Komisi Kepolisian Nasional atau Kompolnas adalah lembaga non-struktural yang tugas pokok dan fungsi (tupoksi)nya adalah 'membantu Presiden dalam menetapkan arah kebijakan Kepolisian Negara Republik Indonesia, dan memberikan pertimbangan kepada Presiden dalam pengangkatan dan pemberhentian Kapolri.' (http://id.wikipedia.org/wiki/Komisi_Kepolisian_Nasional). Dengan tupoksi demikian seharusnya para anggota Kompolnas adalah mereka yang mampu menmpatkan diri sebagai bukan saja pakar dalam bidang-bidang terkait masalah kepolisian, tetapi juga mempunyai kapasitas untuk melihat persoalan secara lebih luas dan berorientasi kepada kebijakan nasional terkait kepolisian negara. Dengan acuan demikian, maka anggota Kompolnas akan mampu memberikan masukan kepada Presiden, bukan hanya dari perspektif yang mikro tetapi juga makro. Demikian pula anggota Kompolnas mampu memberikan penjelasan kepada publik secara faktual, komprehensif, dan edukatif, serta mengedepankan komitmen kepada kepentingan bangsa dan NKRI.
Sayangnya, kiprah Kompolnas akhir-akhir ini justru memperlihatkan bahwa lembaga ini menjadi bagian dari persoalan dan bukan bagian integral dalam menyelesaikan persoalan. Anggota-anggota Kompolnas, hemat saya, malah terjebak dalam konflik kepentingan politik yang terkait dengan Kepolisian sehingga ia malah menjadi target kritik tajam dari publik yang meragukan kapasitasnya sebagai pemberi masukan dan pertimbangan yang efektif kepada Presiden. Salah satu yang menonjol adalah kecenderungan bias atau pemihakan terhadap Polri dan bahkan ketidak beranian ketika berhadapan dengan peroalan yg memerlukan penyikapan tegas. Ini sangat tampak ketika pencakapolrian Komjen Budi Gunawan (BG) yg kemudian ternyata dibatalkan Presiden dan digantikan oleh Komjen (waktu itu) Badrodin Haiti (BH). Kompolnas menuai kritik keras karena dianggap tidak profesional dan ikut memperkeruh suasana sehubungan dengan proses pencalonan tsb (http://kupang.tribunnews.com/2015/02/10/tokoh-pdi-perjuangan-kritik-kompolnas).
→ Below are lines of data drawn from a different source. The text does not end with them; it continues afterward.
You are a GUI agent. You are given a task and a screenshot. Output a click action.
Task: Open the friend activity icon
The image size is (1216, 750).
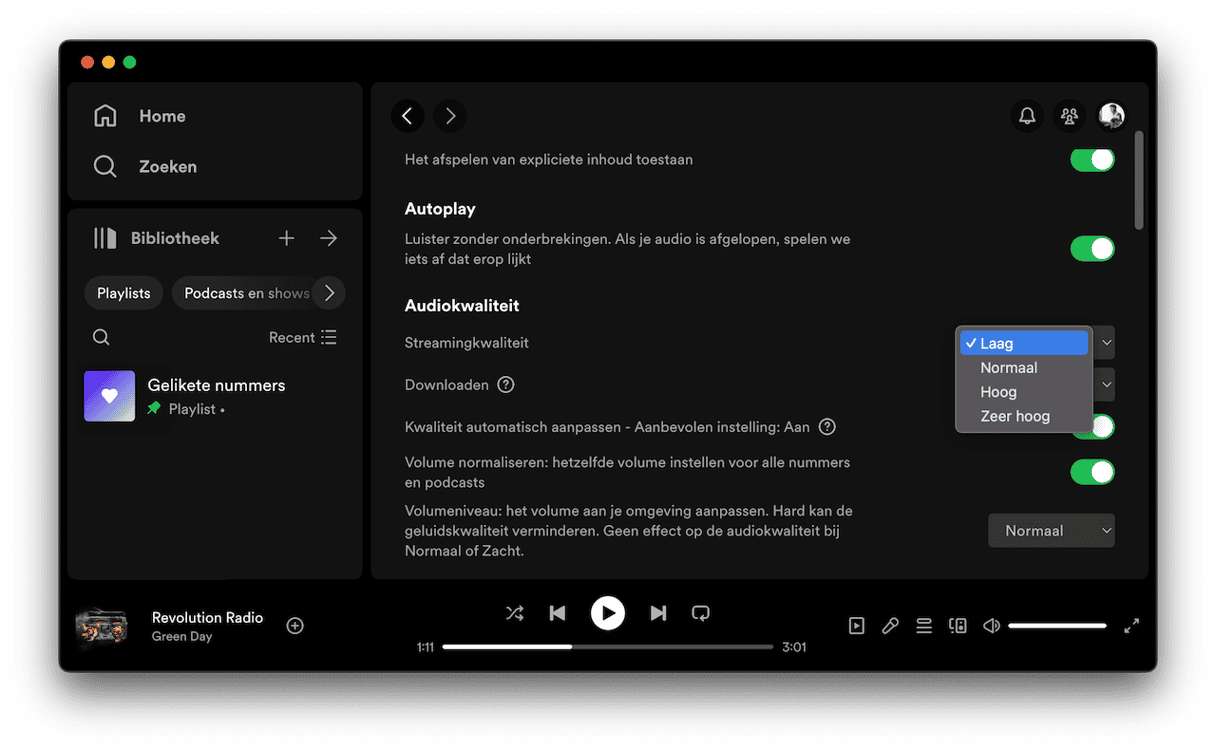pos(1069,116)
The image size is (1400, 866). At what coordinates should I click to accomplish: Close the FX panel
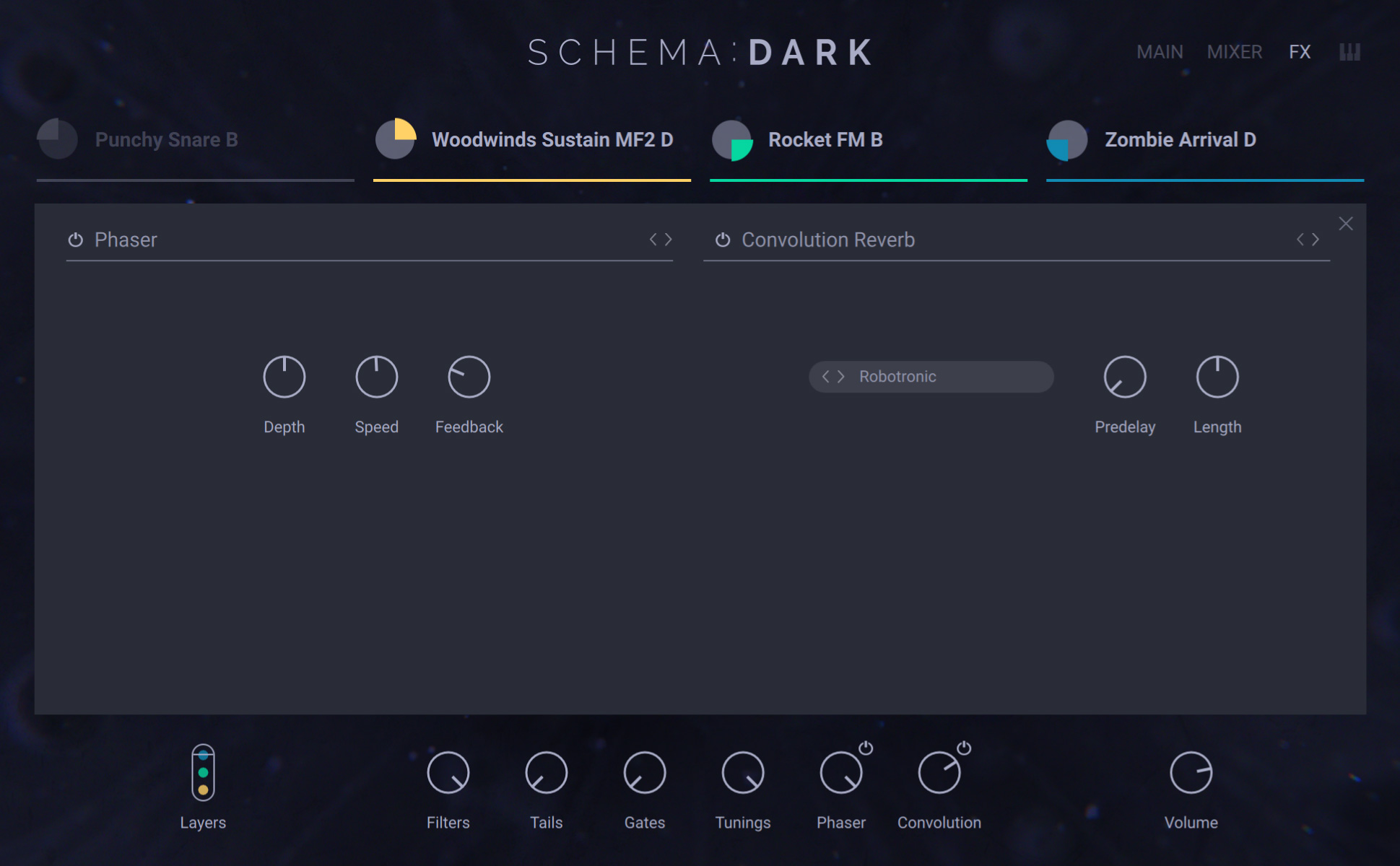(x=1346, y=224)
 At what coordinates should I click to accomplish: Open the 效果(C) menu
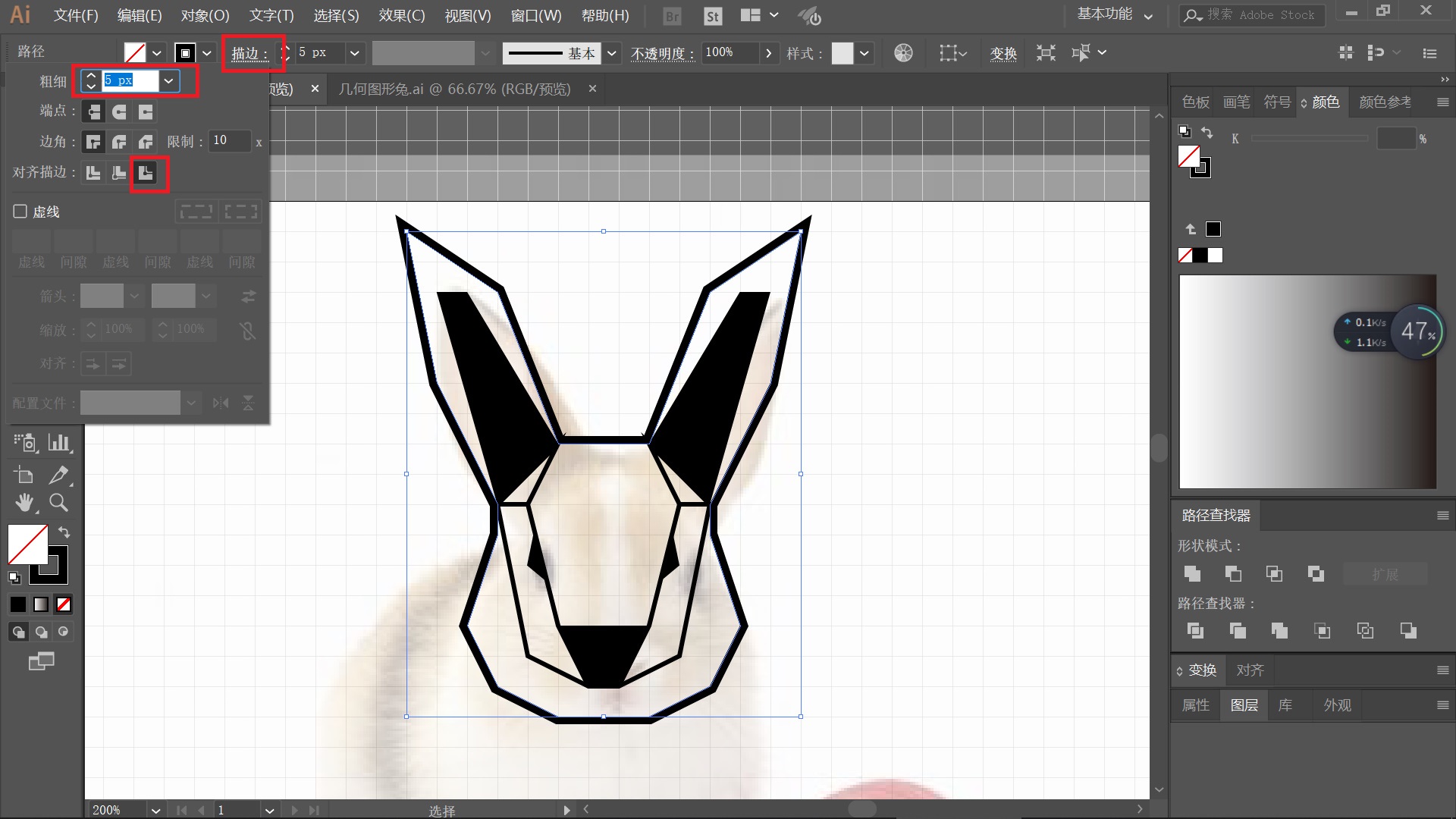tap(402, 15)
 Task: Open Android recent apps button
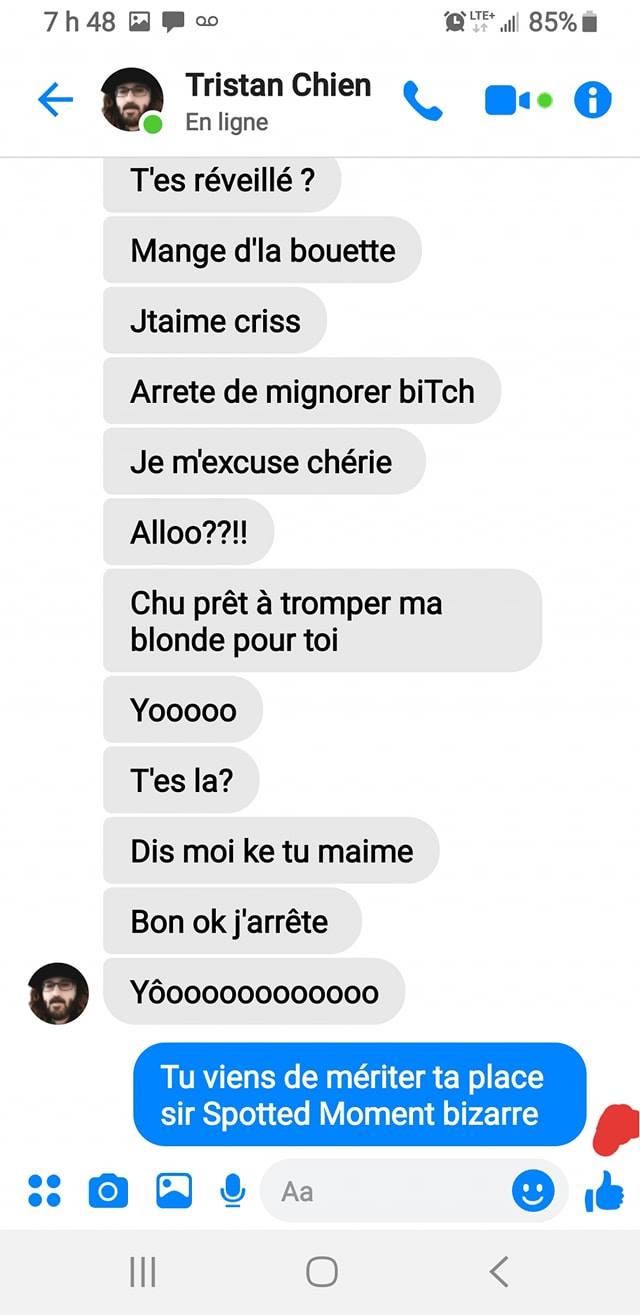[143, 1271]
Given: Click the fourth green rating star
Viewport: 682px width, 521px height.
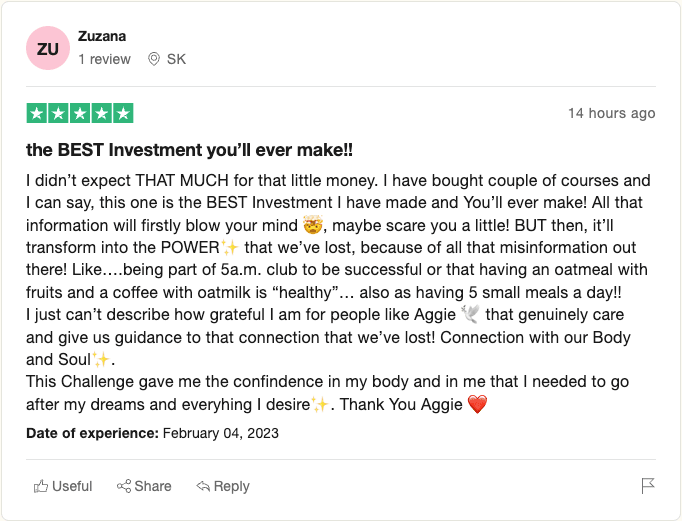Looking at the screenshot, I should pos(101,113).
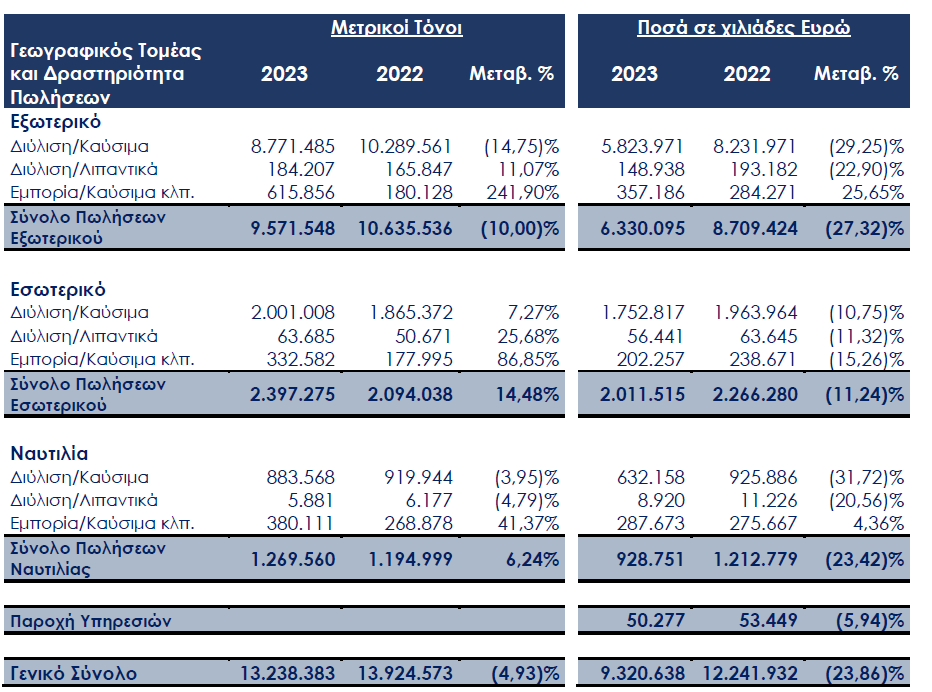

Saat ini ketika kasus penangkapan terhadap penyidik KPK, Novel Baswedan (NB) sedang menjadi perhatian publik, sehingga Presiden Jokowi (PJ) perlu melakukan instruksi agar Polri tidak melakukan penahanan, Kompolnas justru memberi penjelasan kepada DPR yang, menurut hemat saya, cenderung bias (memihak) dan gagal utk melihat konteks yang lebih luas. Simak saja statemen Prof. Adrianus Meliala (AM) yg mengatakan bhwa penangkapan NB adalah sudah tepat dan murni masalah hukum serta tidak terkait dengan konflik Polri dan KPK. Lebih jauh AM menyebut pihak yang mengaitkan penangkapan NB dg konflik tsb adalah orang yang tidak mengerti hukum! Bagi saya, justru omongan AM sendiri yg bukan saja lebay, tetapi juga ekonomis dalam penalaran dan kejujuran. Mengapa?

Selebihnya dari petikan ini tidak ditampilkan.